Authors Georg von Krogh and Stefan Haefliger explained, “The best approach, in the long term, is to invest in improving local attitudes toward IP by stimulating innovation within Chinese partner firms and letting those partners participate in the gains that stem directly from locally generated knowledge. The shared gains then become incentives for protecting proprietary knowledge.”

But the idea of fostering IP respect through partnership has since backfired. Foreign firms that were eager to gain market access into China agreed to joint ventures with Chinese firms, were forced to transfer technology IP under these arrangements, and were then squeezed out. 

The new agreement states that any transfers of technology or licenses between people of each country must be voluntary and based on market terms.

Another point of view?

It’s worth briefly noting that my depiction of events, while informed by business relationships and research, isn’t accepted by everyone. 

Gu Bin, an associate law professor at Beijing Foreign Studies University, wrote an op-ed in the Financial Times both challenging the American interpretation of IP theft and attempting to justify the theft.

“When an under-developed country tries to catch up with a developed one, it learns by imitation, by way of reverse engineering,” he wrote.

After claiming that the US stole textile machinery knowledge from England at the turn of the 19th century, Wu Bin claimed, “The US has climbed the ladder to tech supremacy only to kick it away now that it has reached the top, just as Britain jealously blocked America’s rise.”

Other steps forward

Article 1.3 in the trade agreement states that the Parties shall ensure that all natural or legal persons can be subject to liability for trade secret misappropriation.

However, the Chinese government might be willing to throw its own state-supported individuals under the bus if it means billions of dollars’ worth of IP. In fact, they regularly arrest their own business leaders and workers whenever political views or financial interests diverge too much.

There’s some language in the trade agreement aimed at mitigating IP theft denials in situations where the evidence is ample but not completely watertight.
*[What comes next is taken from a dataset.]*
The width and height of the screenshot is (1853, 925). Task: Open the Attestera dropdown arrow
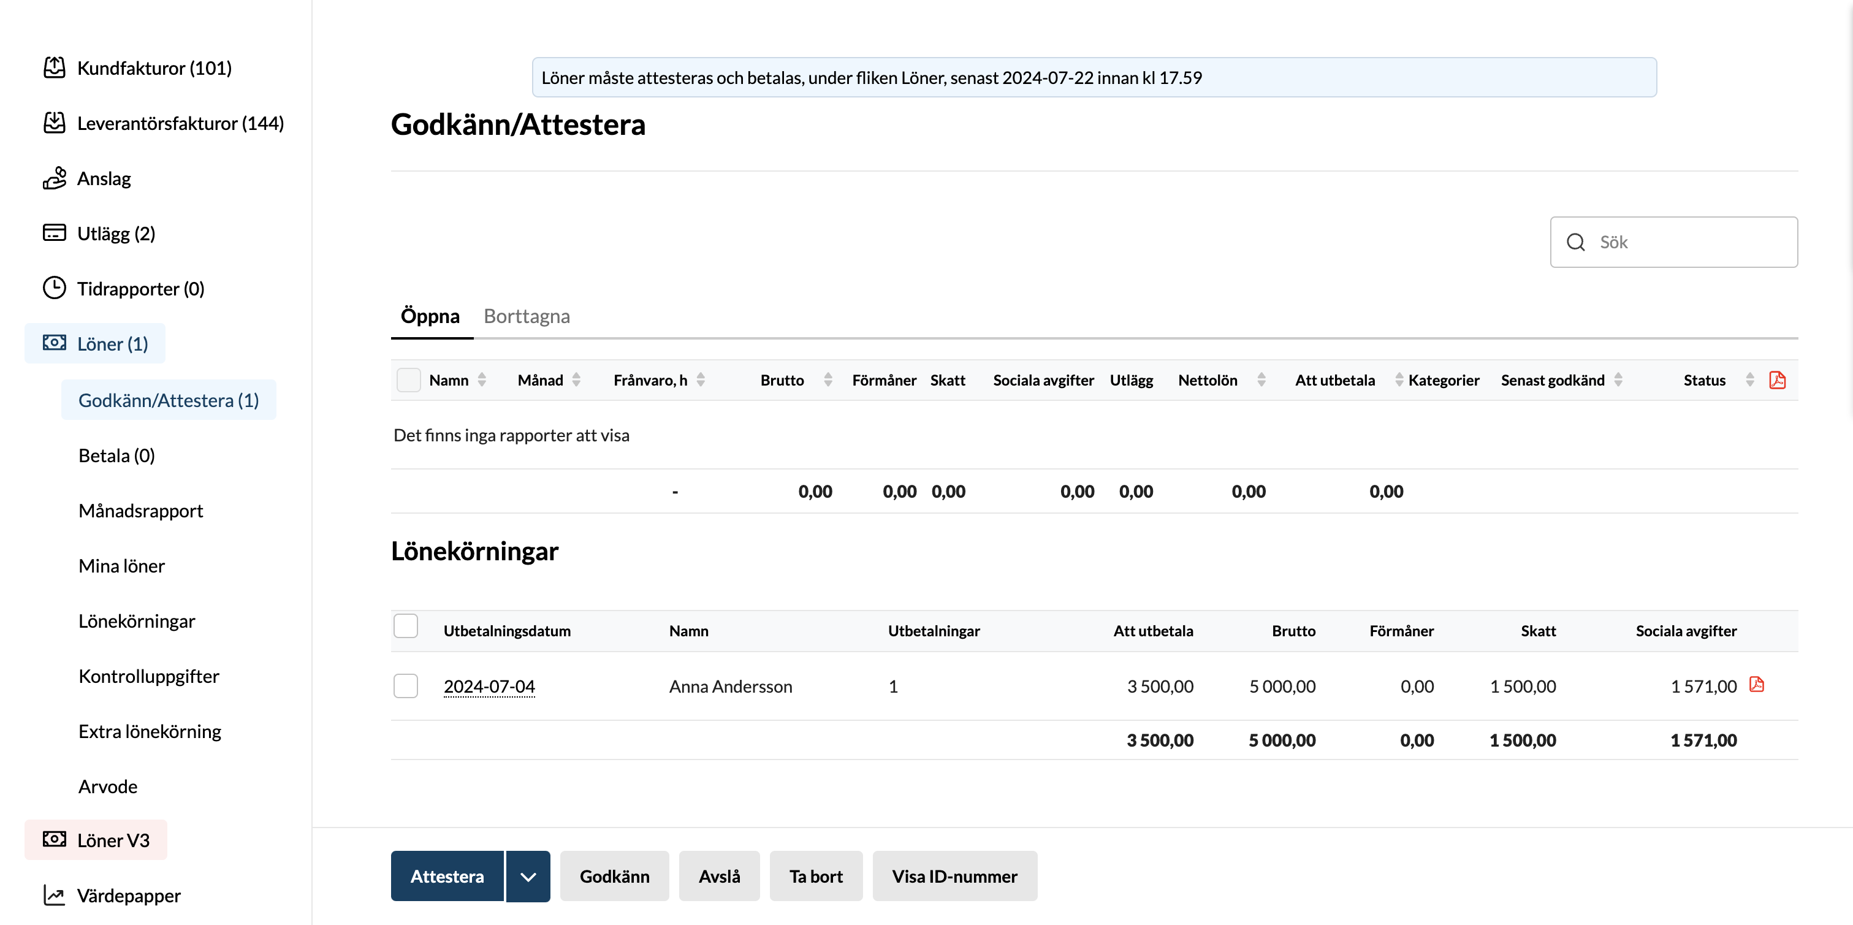tap(528, 876)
The agreement is trying to create new methods of dispute resolution. That is progress. 

In addition, victims of IP theft will no longer need to establish the scope of their losses as a prerequisite for a criminal investigation.

It can be difficult to quantify the financial damage of all this recurrent technological theft. A proprietary characteristic, resulting from costly R&D, does not always guarantee market success — just think of foldable phones or VR or any of the other recent innovations that have thus far failed to strike a chord in the expected ways.

The implicit incentives and redistributions

This thorny issue goes beyond the specifics of a deal. It’s really about the ways that we, as a global community, implicitly reward and deter important work.

In my view– once you really cut through the increasingly dramatic ideologies that are sometimes just ‘tried on’ for the sake of social impressions– most reasonable people tend to favor a mixed economy. Those of us who do, do so because different problems are best solved by different means.

But it is also worth noting that a wisely-designed mixed economy helps to counteract boom-and-bust cycles, reducing the pain felt during severe contractions and inflation. The guiding principle here is economic stability and the structuring of incentives in a manner that serves society.

With that being a fundamental part of the intent, what stability could possibly arise from a business environment riddled with hacks and spies? Why would we choose to accept a world where job-creating companies crash and burn, not because of their failures to innovate or meet demand, but because of the misconduct of a crucial trading partner? 

You could argue that this simply creates a greater incentive to invest heavily in cybersecurity. But it also removes the incentive to take big swings. And society benefits tremendously from those big swings. Which would we rather encourage — a society of padlocks, or inventions?